Provided records:
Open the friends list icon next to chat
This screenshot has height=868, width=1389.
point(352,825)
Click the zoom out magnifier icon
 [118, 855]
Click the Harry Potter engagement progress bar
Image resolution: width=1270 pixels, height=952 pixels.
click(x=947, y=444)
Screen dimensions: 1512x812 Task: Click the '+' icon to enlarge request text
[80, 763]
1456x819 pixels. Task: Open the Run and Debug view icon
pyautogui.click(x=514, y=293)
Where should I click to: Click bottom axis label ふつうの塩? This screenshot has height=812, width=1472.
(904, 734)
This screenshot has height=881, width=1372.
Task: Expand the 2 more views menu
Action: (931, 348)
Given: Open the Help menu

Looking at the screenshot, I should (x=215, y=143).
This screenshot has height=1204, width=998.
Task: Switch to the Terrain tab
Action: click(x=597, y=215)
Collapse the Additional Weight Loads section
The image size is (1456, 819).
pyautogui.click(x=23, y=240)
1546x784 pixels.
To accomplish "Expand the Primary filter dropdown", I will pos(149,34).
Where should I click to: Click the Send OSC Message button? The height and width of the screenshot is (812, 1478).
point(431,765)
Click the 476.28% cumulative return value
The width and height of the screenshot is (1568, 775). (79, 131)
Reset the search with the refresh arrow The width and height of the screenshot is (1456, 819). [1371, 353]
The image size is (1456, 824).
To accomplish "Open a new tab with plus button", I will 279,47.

Your goal:
The lines you need are those containing "will"; find them in the records and copy them.

Exercise result:
To accomplish "Expand the Primary filter dropdown", I will pos(149,34).
To accomplish "Open a new tab with plus button", I will 279,47.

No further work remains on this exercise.